地理是能改变人的。大同靠着恒山,西拉北风,黄土一波一波吐出土林。云冈石窟、九龙壁、善化寺、得胜堡,这些名字里,不藏风月,都是实打实的骨头架子。悬空寺立在峭壁上,那是用铁钉和榫卯打出的倔强。人爱说“风能吹走发型,吹不倒人心”。大同人这一股子狠,八百年前是边塞盔甲里的冷硬,如今落在菜碗、城砖、笑谈之间,是“黑马”的底气。

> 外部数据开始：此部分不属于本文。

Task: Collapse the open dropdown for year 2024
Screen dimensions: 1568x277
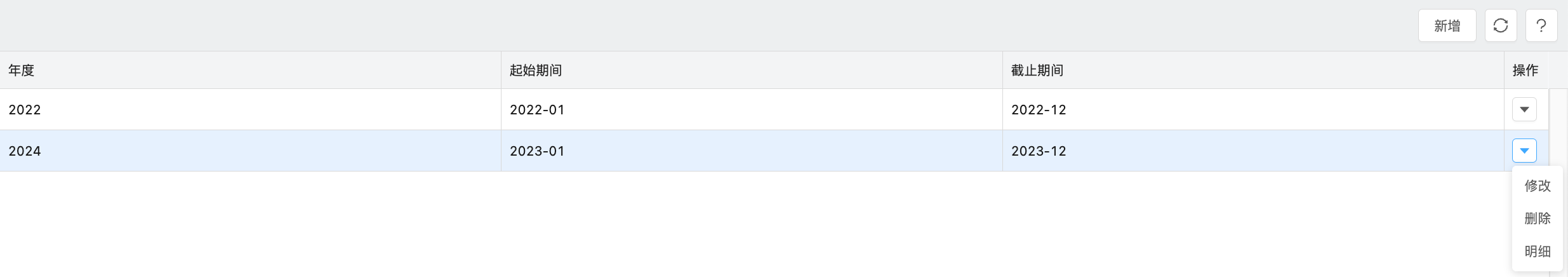Action: (1524, 151)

对我这河南人来说,大同既陌生又亲切。这不是一座光靠热度蹿红的网红城。石窟是底子,古城是脸面,长城是骨相,风是发胶。慢慢走,才摸得清他的脾气。不赶场子,像本地人那样吃饱、喝热、出门挨风。中原把骨头熬成一锅热汤给了我底气,大同用北风和城砖硬生生定了我的型。两地的劲头不同,但都撑得起一副天地。